- **Text excerpt**:
MATERIALS AND METHODS

This study was conducted at the Research and Development Center of Haimen Goats (Haimen, JiangSu, China). Exp. 1 was conducted from December 2011 to March 2012; and Exp. 2 was conducted from June to September 2012. Humane animal care and handling procedures were followed throughout the entire experiment in accordance with procedures approved by the Guide for the Care and Use of Laboratory Animals prepared by the Ethics Committee of Nanjing Agricultural University.

Experiment design and animal management

The entire experiment consisted of two sub experiments. The schematic representation of the experimental design is shown in Figure 1.

Figure 1

Schematic representation of the experimental design. (A) In experiment 1, the baseline, intermediate and final slaughter were launched at the 0, 26, and 56 day of the experiment 1, when average body weight of ewes in ad libitum group reached 20, 28, and 35 kg, respectively. For the ewes used in digestibility trial, when the average body weight of ad libitum group ewes reached 28 kg, all of them were housed in individual metabolic cages and assigned to one of three nutrition treatment groups as above described in the comparative slaughter experiment. (B) In experiment 2, the baseline, intermediate and final slaughter were launched at the 0, 32, and 62 day of the experiment 2, when average body weight of ewes in ad libitum group reached 35, 42, and 50 kg, respectively. When the average body weight of ad libitum group reached 42 kg, all the ewes used in digestibility trial were housed in individual metabolic cages and assigned to nutrition treatment groups as described above in the comparative slaughter trial.

In Exp. 1, forty-two ewes were offered the experiment diet (Table 1) for ad libitum consumption for 10 d until the beginning of the experiment (age of 8 weeks; 20.05±1.43 kg of body weight [BW]). During these days, all of them were treated with avermectin (Qiankun Animal Pharmaceutical Co., Ltd, Chengdu, Sichuan, China) for parasites and housed in individual stalls (approximately 1.5×4 m). Thirty of them were then randomly selected and used in the comparative slaughter trial, the remaining twelve animals were used in the digestibility trial.

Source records

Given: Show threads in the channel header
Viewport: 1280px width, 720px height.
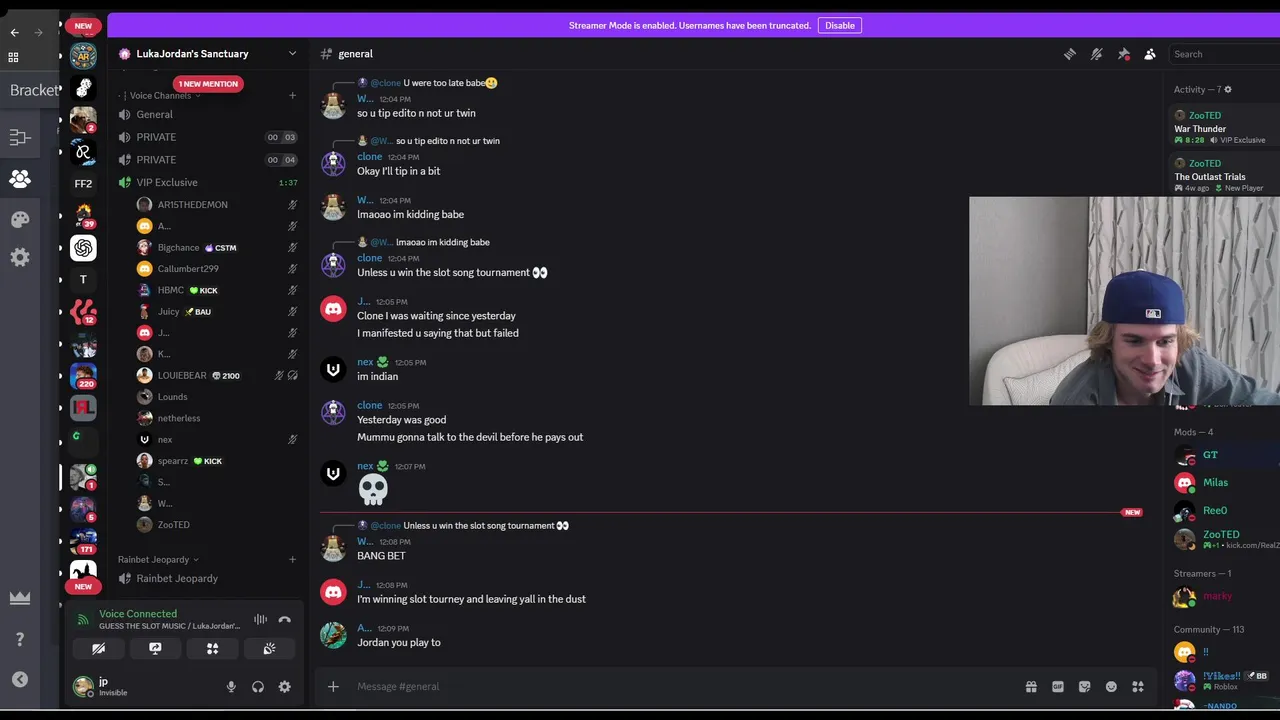Looking at the screenshot, I should pos(1070,54).
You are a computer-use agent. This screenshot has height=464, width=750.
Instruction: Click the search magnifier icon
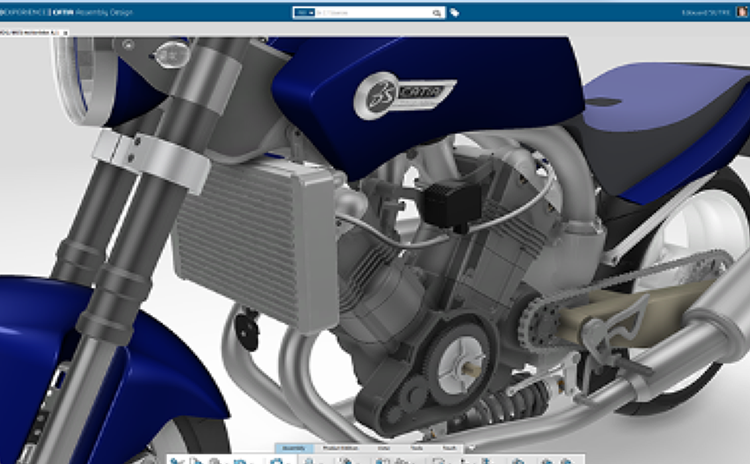437,13
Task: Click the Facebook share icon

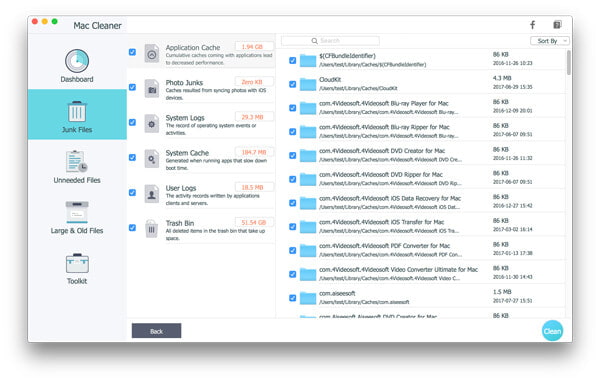Action: [532, 25]
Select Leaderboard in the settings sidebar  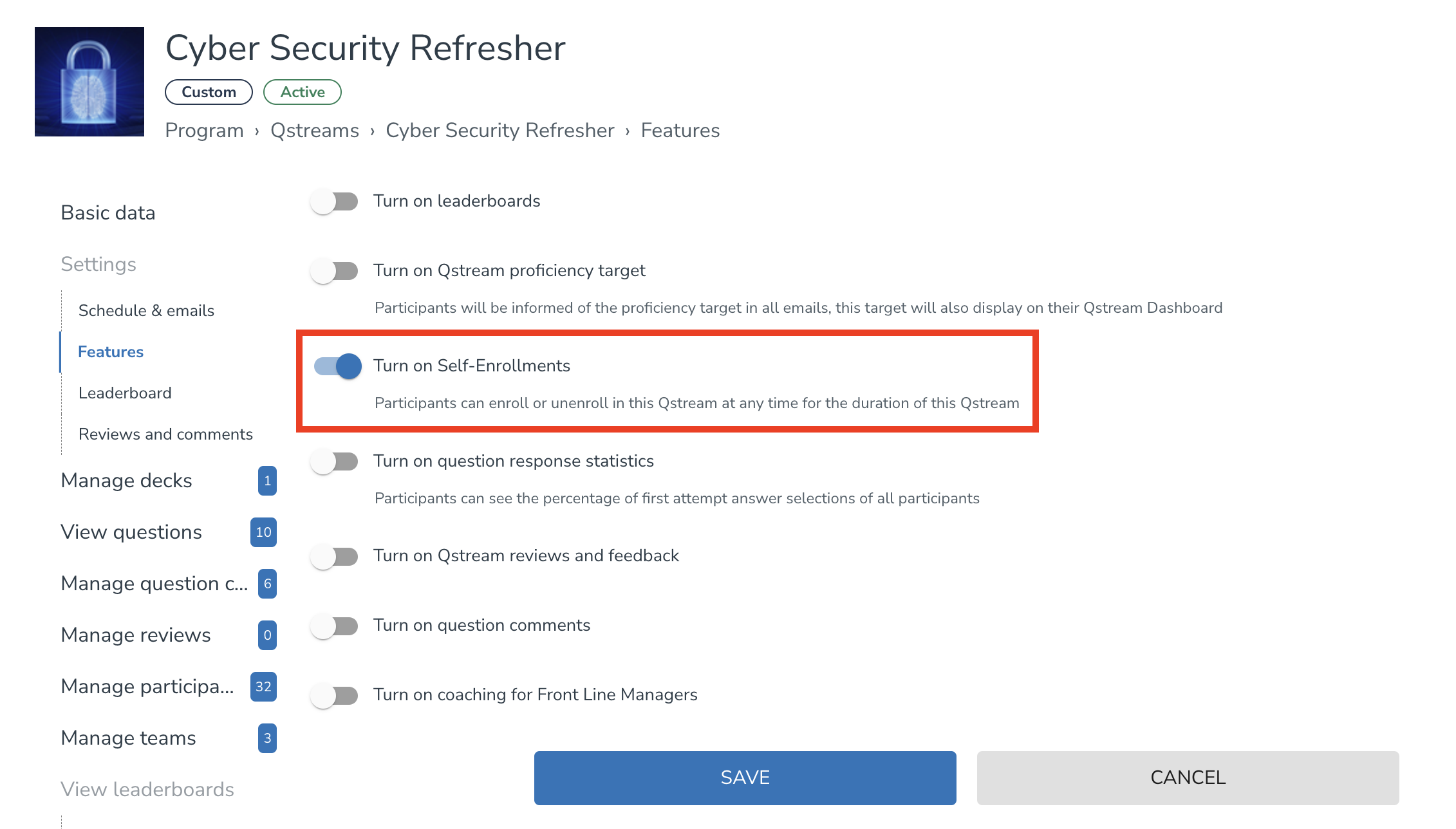pyautogui.click(x=125, y=393)
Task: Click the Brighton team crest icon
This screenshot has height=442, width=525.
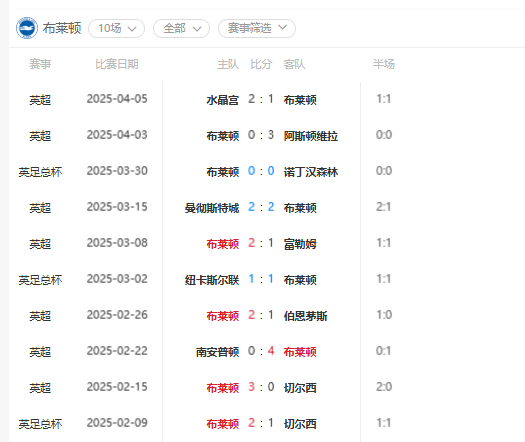Action: [27, 28]
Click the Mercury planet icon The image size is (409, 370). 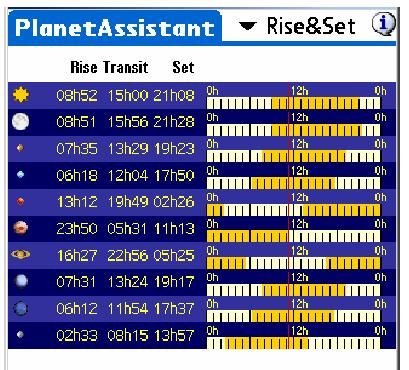[20, 148]
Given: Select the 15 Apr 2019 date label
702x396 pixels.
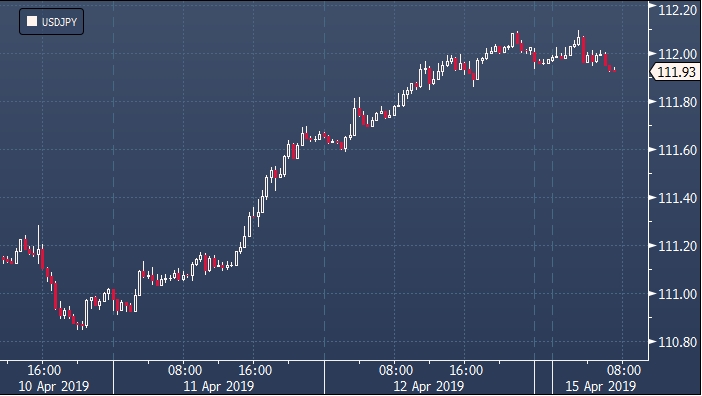Looking at the screenshot, I should click(x=600, y=386).
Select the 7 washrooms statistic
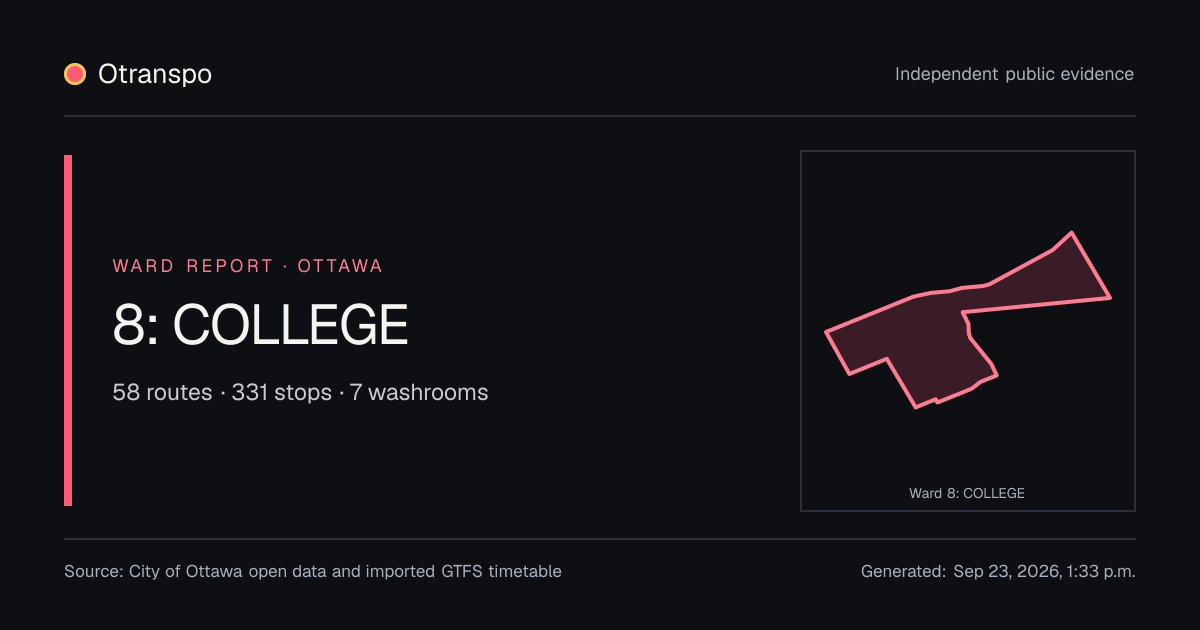 point(419,392)
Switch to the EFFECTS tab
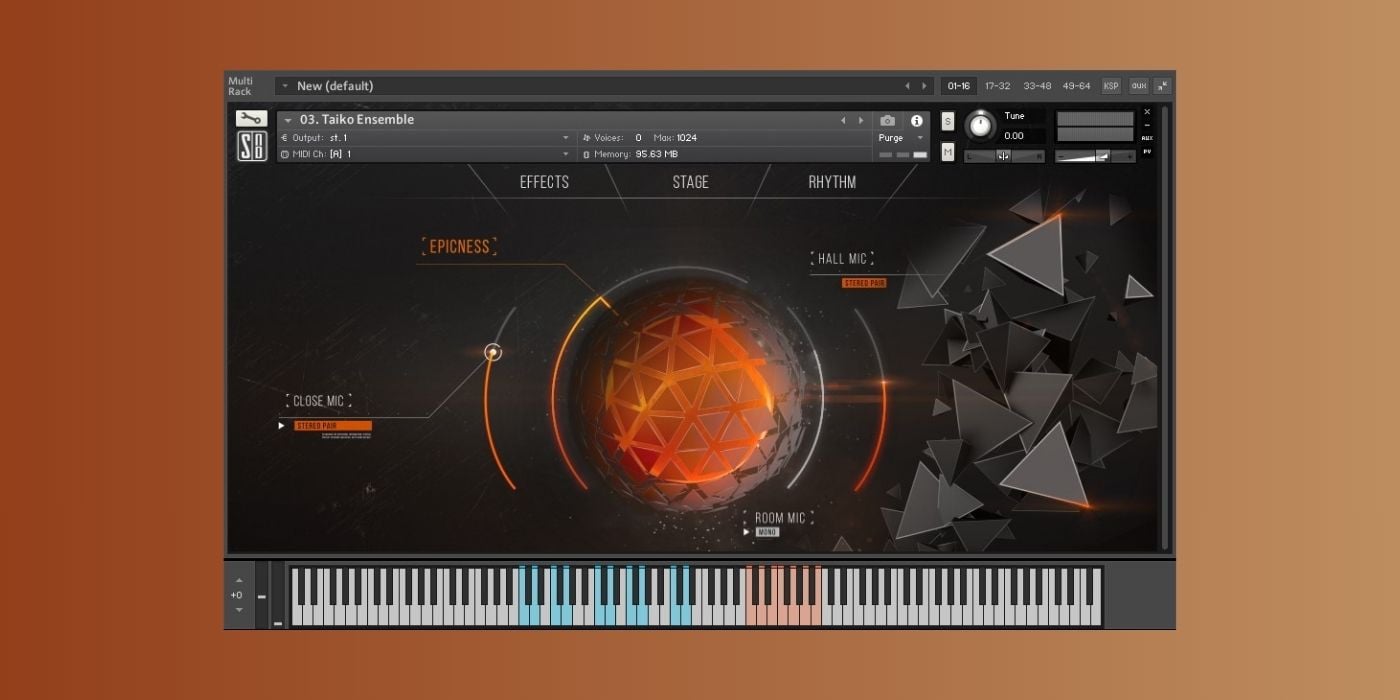The width and height of the screenshot is (1400, 700). (544, 182)
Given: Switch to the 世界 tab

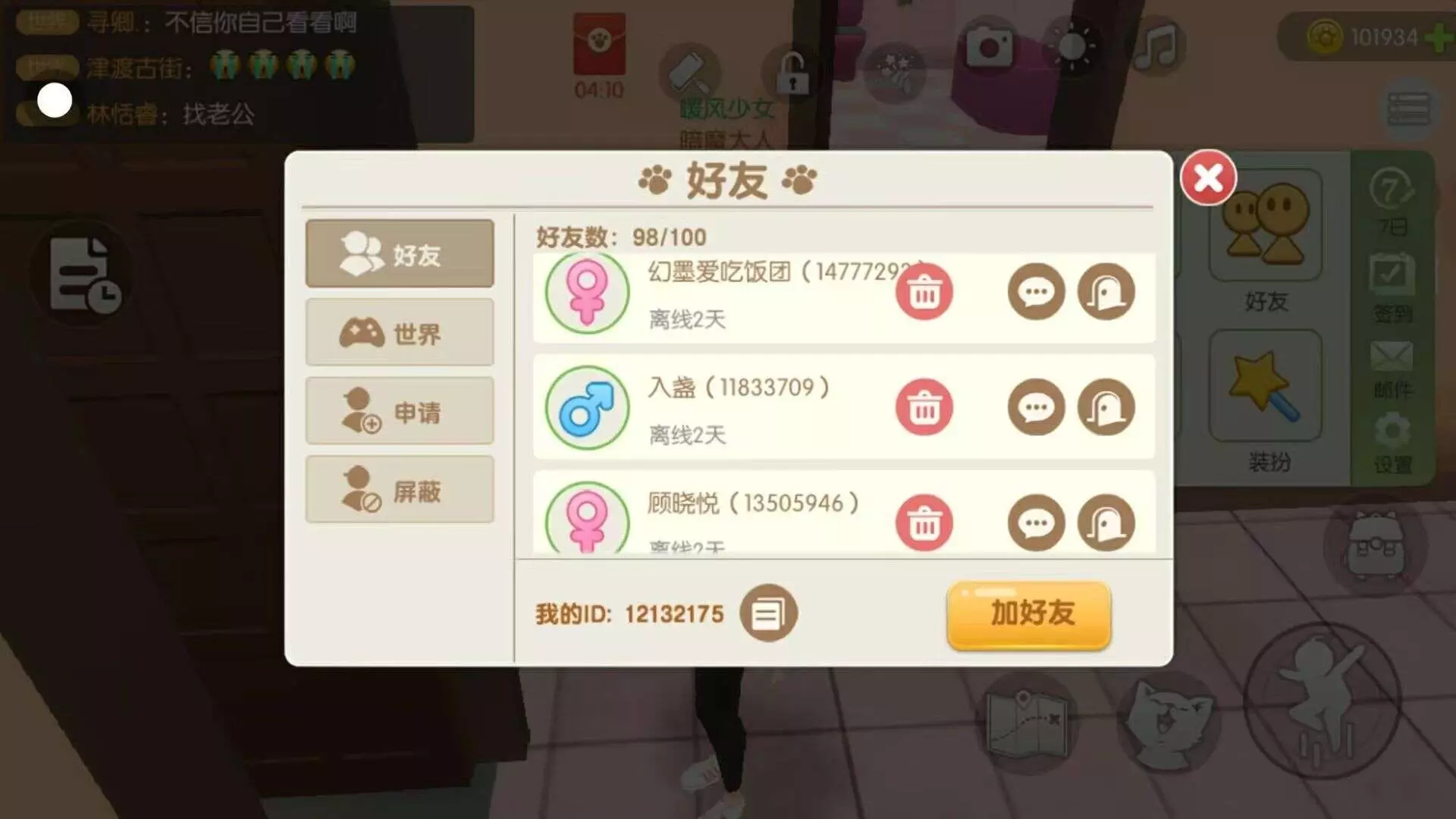Looking at the screenshot, I should (x=400, y=332).
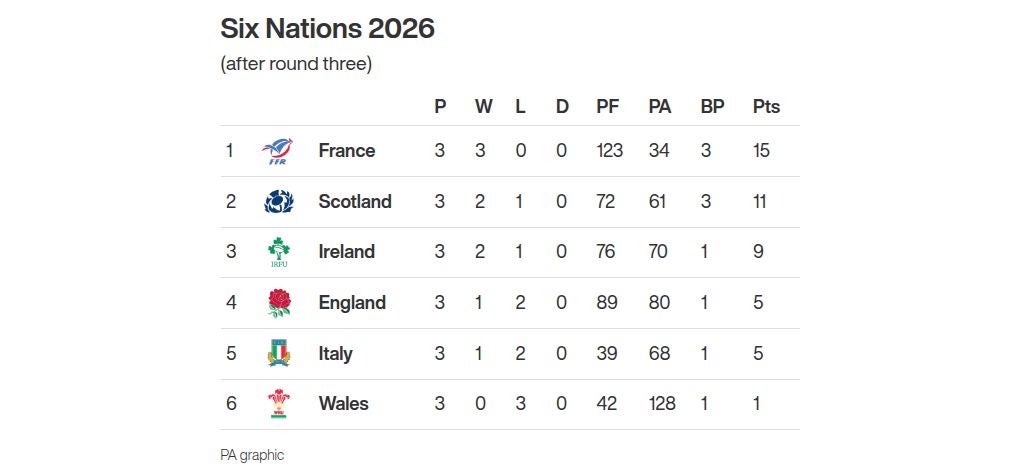Viewport: 1020px width, 476px height.
Task: Click the Ireland team name
Action: click(346, 252)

- **Task objective**:
Reproduce word for word the part of the materials and methods excerpt that begins at "Experiment design and" and stops after "in Figure 1.".

- **Solution for this problem**:
Experiment design and animal management

The entire experiment consisted of two sub experiments. The schematic representation of the experimental design is shown in Figure 1.